Exercise requirements: Among the lines of the records below, copy those that hold the word "screenshot".

*** Extracted information ***

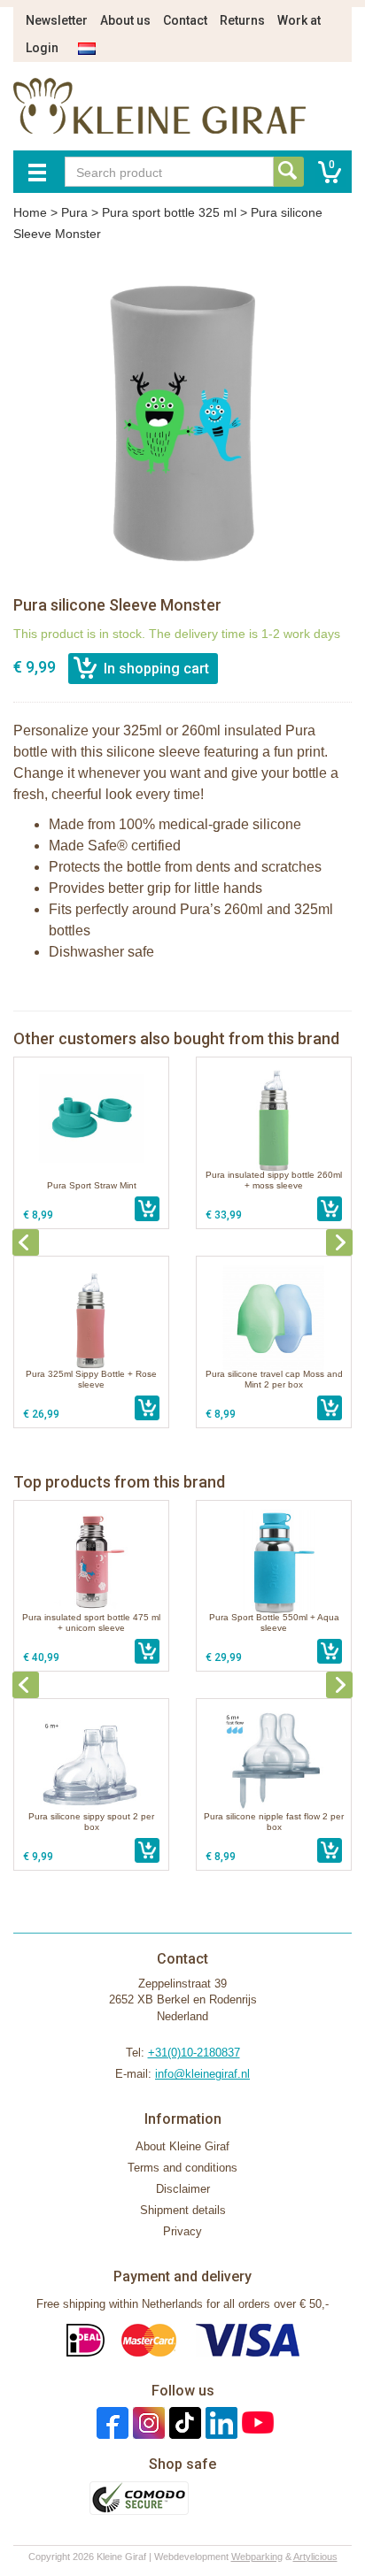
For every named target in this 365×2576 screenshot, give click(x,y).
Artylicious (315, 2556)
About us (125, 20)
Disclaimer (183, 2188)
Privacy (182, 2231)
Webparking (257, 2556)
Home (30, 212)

*** End of Extracted information ***
*** Extracted information ***

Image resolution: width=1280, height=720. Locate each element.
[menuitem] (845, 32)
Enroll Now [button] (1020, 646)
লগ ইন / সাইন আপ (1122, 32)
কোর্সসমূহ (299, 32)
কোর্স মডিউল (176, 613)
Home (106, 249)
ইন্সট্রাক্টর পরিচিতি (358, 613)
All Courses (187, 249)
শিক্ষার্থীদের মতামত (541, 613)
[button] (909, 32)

*** End of Extracted information ***
*** Extracted information ***

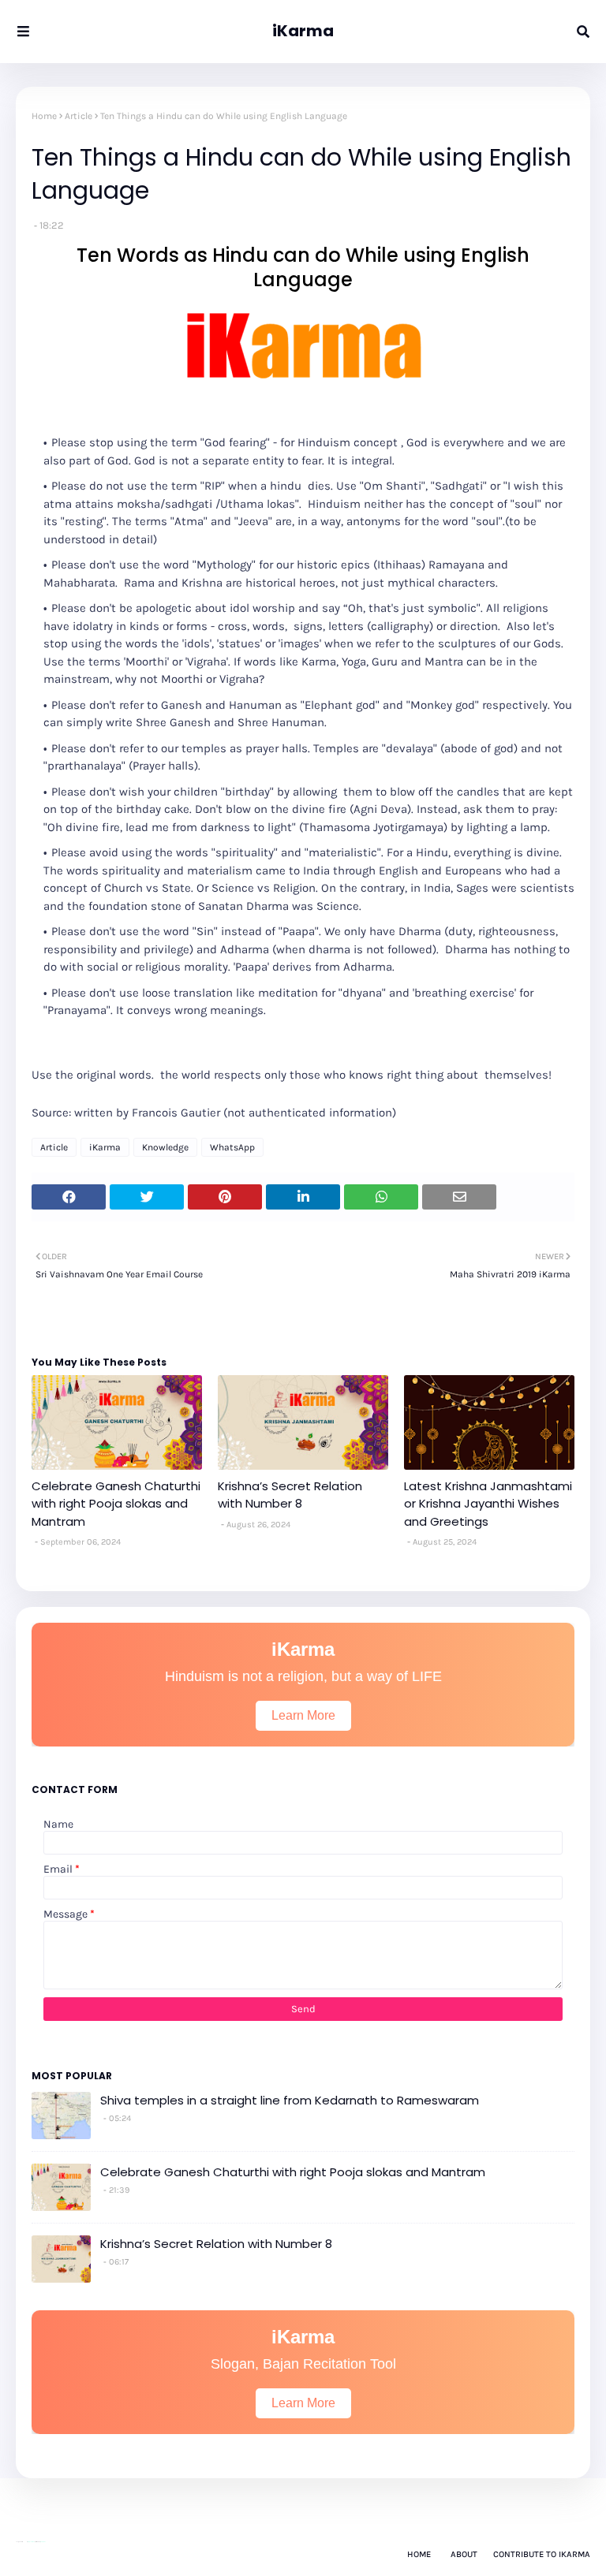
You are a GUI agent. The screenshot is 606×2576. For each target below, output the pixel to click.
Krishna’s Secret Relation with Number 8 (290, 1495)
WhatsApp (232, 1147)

*** End of Extracted information ***

Output for this task:
For every named target in this 365×2576 screenshot, give click(x,y).
You are a GUI agent. The screenshot is 606×2576. For each target below, output the pixel to click.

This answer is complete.